If chunks is not None, dask.array.Array; else numpy.ndarray

sobol

Sobol sequence generator

This is a reimplementation of a C++ algorithm by Stephen Joe and Frances Y. Kuo. Directions are based on new-joe-kuo-6.21201 from the URL above.

pyscenarios.sobol.sobol(size: Union[int, Tuple[int, int]], d0: int = 0, chunks: Union[None, int, Tuple[int, int], Tuple[Tuple[int, ...], Tuple[int, ...]]] = None) → Union[numpy.ndarray, dask.array.core.Array]

Sobol points generator based on Gray code order

Parameters
  • size – number of samples (cannot be greater than \(2^{32}\)) to extract from a single dimension, or tuple (samples, dimensions). To guarantee uniform distribution, the number of samples should always be \(2^{n} - 1\).

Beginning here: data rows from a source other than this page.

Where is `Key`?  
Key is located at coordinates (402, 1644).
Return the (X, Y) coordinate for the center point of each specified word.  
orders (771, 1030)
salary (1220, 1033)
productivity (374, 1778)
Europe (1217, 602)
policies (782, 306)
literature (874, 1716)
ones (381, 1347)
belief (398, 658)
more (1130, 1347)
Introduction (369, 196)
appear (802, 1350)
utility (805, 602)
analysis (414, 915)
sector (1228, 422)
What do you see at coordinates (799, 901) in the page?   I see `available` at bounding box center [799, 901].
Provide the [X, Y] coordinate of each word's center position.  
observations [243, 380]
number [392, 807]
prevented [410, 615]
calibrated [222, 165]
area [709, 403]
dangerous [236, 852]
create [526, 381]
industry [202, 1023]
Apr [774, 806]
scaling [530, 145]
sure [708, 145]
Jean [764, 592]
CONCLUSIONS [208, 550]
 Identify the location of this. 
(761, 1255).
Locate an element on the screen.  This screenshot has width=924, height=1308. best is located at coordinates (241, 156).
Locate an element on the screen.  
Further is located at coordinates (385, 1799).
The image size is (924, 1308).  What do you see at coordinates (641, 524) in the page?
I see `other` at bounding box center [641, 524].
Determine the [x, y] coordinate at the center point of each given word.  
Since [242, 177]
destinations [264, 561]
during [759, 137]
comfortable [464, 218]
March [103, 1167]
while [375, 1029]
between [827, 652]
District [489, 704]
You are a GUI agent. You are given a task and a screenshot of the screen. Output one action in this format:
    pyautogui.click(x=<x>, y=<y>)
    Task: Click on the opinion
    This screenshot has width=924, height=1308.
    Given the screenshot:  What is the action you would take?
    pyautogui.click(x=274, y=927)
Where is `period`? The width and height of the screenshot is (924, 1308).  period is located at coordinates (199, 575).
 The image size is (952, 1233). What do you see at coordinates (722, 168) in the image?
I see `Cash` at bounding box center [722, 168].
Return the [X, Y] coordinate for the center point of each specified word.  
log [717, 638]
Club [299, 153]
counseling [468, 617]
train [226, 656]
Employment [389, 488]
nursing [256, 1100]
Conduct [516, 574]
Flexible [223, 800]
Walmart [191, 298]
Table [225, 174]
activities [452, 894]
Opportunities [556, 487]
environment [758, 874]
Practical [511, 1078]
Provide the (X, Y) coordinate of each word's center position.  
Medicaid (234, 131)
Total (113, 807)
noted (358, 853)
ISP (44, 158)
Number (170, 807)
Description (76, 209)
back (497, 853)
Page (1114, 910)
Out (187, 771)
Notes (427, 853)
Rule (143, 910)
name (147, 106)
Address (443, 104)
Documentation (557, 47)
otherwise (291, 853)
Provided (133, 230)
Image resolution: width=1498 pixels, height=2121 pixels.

  • d0 (int) – first dimension. This can be used as a functional equivalent of a a random seed. dimensions + d0 can’t be greater than max_dimensions() - 1.

  • chunks

    If None, return a numpy array.

    If set, return a dask array with the given chunk size. It can be anything accepted by dask (a positive integer, a tuple of two ints, or a tuple of two tuples of ints) for the output shape (see result below). e.g. either (16384, 50) or ((16384, 16383),  (50, 50, 50)) could be used together with size=(32767, 150).

    Note

    The algorithm is not efficient if there are multiple chunks on axis 0. However, if you do need them, it is typically better to require them here than re-chunking afterwards, particularly if (most of) the subsequent algorithm is embarassingly parallel.

Returns

If size is an int, a 1-dimensional array of samples. If size is a tuple, a 2-dimensional array POINTS, where POINTS[i, j] is the ith sample of the jth dimension. Each dimension is a uniform (0, 1) distribution.

Return type

If chunks is not None, dask.array.Array; else numpy.ndarray

pyscenarios.sobol.max_dimensions() → int

Return number of dimensions available. When invoking sobol(), size[1] + d0 must be smaller than this.

stats

Statistical functions

pyscenarios.stats.tail_dependence(x: Any, y: Any, q: Any) → Union[numpy.ndarray, dask.array.core.Array]

Calculate tail dependence between vectors x and y.

Parameters
  • x – 1D array-like or dask array containing samples from a uniform (0, 1) distribution.

  • y – other array to compare against

  • q – quantile(s) (0 < q < 1). Either a scalar or a ND array-like or dask array.

Returns

array of the same shape and type as q, containing:

\[\cases{ P(y < q | x < q) | q < 0.5 \cr P(y \geq q | x \geq q) | q \geq 0.5 }\]

License

pyscenarios is available under the open source Apache License.